Task to carry out:
Take the data below and extract the lines from the one with "Click the BIG・toto・WINNER page title" to the one with "Switch to the", inclusive, exactly as written.
[[ Provided entries open ]]
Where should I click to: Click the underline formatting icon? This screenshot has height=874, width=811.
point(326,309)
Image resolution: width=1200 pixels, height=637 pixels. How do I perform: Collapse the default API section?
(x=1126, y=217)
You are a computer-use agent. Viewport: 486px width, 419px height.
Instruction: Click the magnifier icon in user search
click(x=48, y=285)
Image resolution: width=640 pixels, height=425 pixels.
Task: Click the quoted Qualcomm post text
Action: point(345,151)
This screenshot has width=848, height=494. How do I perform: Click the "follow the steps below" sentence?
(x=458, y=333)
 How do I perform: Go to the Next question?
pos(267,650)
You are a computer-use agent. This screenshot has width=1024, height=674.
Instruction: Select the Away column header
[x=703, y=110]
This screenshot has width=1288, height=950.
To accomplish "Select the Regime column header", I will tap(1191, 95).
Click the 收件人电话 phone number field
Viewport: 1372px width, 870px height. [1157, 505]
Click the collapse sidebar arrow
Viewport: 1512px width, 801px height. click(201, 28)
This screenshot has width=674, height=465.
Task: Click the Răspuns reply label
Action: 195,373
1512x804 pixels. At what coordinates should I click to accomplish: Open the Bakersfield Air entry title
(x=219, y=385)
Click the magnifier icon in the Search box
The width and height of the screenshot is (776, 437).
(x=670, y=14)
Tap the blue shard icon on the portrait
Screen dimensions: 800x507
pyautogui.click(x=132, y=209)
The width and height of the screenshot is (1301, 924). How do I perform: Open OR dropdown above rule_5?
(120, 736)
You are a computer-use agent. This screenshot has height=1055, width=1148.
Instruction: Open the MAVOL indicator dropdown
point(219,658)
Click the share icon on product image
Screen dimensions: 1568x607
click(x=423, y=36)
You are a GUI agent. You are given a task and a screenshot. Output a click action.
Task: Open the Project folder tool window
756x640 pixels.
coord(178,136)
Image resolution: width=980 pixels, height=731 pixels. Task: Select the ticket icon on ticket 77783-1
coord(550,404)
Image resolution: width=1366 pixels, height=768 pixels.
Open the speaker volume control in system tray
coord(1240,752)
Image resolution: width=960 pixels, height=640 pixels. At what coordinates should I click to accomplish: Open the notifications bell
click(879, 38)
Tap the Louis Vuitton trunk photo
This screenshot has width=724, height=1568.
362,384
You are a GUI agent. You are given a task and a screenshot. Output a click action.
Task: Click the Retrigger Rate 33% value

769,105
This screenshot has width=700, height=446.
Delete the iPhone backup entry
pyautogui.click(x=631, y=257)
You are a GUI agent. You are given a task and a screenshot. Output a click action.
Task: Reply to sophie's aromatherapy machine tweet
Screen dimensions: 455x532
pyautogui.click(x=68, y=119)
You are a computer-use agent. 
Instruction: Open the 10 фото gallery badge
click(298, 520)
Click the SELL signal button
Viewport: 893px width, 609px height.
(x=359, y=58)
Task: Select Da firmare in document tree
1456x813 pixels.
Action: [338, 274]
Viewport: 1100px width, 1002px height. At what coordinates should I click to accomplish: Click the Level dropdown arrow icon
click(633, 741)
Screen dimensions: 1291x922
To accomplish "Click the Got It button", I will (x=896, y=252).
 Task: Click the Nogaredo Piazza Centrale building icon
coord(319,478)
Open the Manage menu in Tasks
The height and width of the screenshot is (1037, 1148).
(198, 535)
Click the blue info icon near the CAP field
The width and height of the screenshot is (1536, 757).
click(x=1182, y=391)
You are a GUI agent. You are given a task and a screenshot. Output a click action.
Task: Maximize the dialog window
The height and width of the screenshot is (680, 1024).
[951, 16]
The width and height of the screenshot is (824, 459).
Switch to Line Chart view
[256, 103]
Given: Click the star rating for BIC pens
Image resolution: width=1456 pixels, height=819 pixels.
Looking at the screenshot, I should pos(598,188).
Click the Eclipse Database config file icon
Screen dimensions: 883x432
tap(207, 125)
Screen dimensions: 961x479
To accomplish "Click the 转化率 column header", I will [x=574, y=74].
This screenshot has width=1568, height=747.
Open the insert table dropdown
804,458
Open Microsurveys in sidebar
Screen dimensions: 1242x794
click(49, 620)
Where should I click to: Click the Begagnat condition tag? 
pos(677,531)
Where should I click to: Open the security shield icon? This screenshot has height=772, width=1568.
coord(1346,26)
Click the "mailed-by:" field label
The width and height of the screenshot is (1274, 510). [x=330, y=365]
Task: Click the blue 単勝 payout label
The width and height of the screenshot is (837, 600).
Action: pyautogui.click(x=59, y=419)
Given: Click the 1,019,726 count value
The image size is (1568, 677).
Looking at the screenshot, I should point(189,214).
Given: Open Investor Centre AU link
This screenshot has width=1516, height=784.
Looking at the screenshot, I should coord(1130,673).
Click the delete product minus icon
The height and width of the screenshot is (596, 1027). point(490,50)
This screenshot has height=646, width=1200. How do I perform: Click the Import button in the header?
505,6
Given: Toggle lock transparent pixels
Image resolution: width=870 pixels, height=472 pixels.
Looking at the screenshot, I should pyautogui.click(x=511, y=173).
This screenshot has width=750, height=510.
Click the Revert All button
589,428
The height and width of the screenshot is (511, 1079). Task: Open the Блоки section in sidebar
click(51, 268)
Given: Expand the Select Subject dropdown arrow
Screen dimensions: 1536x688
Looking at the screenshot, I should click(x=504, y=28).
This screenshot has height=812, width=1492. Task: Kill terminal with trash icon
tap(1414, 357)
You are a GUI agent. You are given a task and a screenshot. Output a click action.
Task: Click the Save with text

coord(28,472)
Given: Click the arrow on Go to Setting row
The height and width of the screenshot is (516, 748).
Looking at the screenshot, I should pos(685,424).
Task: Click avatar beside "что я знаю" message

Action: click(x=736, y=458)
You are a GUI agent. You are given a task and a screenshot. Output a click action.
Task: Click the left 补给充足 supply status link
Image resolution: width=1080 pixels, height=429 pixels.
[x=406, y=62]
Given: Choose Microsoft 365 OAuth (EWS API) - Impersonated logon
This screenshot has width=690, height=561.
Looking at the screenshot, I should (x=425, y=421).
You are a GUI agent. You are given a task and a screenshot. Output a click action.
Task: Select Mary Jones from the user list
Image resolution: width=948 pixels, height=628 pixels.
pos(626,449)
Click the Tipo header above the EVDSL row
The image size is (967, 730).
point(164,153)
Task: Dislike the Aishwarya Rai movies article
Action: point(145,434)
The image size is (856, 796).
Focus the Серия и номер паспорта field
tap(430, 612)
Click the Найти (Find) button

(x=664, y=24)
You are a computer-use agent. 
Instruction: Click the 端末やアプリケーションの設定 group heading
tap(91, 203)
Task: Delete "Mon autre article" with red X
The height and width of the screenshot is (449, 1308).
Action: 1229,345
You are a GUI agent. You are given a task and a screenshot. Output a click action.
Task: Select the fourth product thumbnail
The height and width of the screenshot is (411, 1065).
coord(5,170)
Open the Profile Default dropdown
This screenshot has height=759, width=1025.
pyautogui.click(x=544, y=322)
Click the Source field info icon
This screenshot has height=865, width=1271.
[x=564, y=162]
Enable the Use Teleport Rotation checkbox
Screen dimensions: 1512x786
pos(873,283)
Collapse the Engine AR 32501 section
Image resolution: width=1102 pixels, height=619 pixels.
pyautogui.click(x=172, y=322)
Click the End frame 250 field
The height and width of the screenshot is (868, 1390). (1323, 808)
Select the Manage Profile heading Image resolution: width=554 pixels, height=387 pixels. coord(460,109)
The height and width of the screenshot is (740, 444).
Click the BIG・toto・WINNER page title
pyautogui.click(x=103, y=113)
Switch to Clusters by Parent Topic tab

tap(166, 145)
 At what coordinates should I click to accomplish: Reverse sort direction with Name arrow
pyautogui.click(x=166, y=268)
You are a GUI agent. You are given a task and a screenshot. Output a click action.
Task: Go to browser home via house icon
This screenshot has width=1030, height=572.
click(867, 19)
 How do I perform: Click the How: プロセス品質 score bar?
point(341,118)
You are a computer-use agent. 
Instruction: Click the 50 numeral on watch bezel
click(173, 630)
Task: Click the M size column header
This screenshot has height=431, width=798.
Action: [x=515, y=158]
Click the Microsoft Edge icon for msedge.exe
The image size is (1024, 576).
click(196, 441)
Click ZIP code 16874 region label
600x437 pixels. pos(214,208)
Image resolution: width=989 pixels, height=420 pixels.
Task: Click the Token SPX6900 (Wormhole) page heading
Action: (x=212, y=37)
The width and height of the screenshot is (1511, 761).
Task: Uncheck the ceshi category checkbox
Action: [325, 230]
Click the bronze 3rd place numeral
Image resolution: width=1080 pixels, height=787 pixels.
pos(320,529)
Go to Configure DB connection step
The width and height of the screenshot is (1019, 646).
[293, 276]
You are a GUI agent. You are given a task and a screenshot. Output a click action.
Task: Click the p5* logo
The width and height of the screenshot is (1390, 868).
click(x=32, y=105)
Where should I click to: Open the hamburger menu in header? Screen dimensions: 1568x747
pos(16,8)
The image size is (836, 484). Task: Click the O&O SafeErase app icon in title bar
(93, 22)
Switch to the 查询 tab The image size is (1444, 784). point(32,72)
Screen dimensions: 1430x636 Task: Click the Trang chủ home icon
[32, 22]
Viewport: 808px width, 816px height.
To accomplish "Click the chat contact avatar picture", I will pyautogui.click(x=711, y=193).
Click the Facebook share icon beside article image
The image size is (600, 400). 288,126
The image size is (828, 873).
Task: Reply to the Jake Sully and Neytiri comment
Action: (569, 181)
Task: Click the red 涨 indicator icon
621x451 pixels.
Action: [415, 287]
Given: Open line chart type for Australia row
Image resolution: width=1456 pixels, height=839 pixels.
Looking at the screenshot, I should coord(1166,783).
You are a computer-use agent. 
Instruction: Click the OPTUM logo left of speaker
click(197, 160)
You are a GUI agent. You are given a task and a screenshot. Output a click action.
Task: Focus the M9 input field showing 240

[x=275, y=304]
[[ Provided entries closed ]]
Reply:
Click the BIG・toto・WINNER page title
pyautogui.click(x=103, y=113)
Switch to Clusters by Parent Topic tab

tap(166, 145)
 At what coordinates should I click to accomplish: Reverse sort direction with Name arrow
pyautogui.click(x=166, y=268)
You are a GUI agent. You are given a task and a screenshot. Output a click action.
Task: Go to browser home via house icon
This screenshot has width=1030, height=572.
click(867, 19)
 How do I perform: Click the How: プロセス品質 score bar?
point(341,118)
You are a computer-use agent. 
Instruction: Click the 50 numeral on watch bezel
click(173, 630)
Task: Click the M size column header
This screenshot has height=431, width=798.
Action: [x=515, y=158]
Click the Microsoft Edge icon for msedge.exe
The image size is (1024, 576).
click(196, 441)
Click ZIP code 16874 region label
600x437 pixels. pos(214,208)
Image resolution: width=989 pixels, height=420 pixels.
Task: Click the Token SPX6900 (Wormhole) page heading
Action: (x=212, y=37)
The width and height of the screenshot is (1511, 761).
Task: Uncheck the ceshi category checkbox
Action: [325, 230]
Click the bronze 3rd place numeral
Image resolution: width=1080 pixels, height=787 pixels.
pos(320,529)
Go to Configure DB connection step
The width and height of the screenshot is (1019, 646).
[293, 276]
You are a GUI agent. You are given a task and a screenshot. Output a click action.
Task: Click the p5* logo
The width and height of the screenshot is (1390, 868).
click(x=32, y=105)
Where should I click to: Open the hamburger menu in header? Screen dimensions: 1568x747
pos(16,8)
The image size is (836, 484). Task: Click the O&O SafeErase app icon in title bar
(93, 22)
Switch to the 查询 tab The image size is (1444, 784). point(32,72)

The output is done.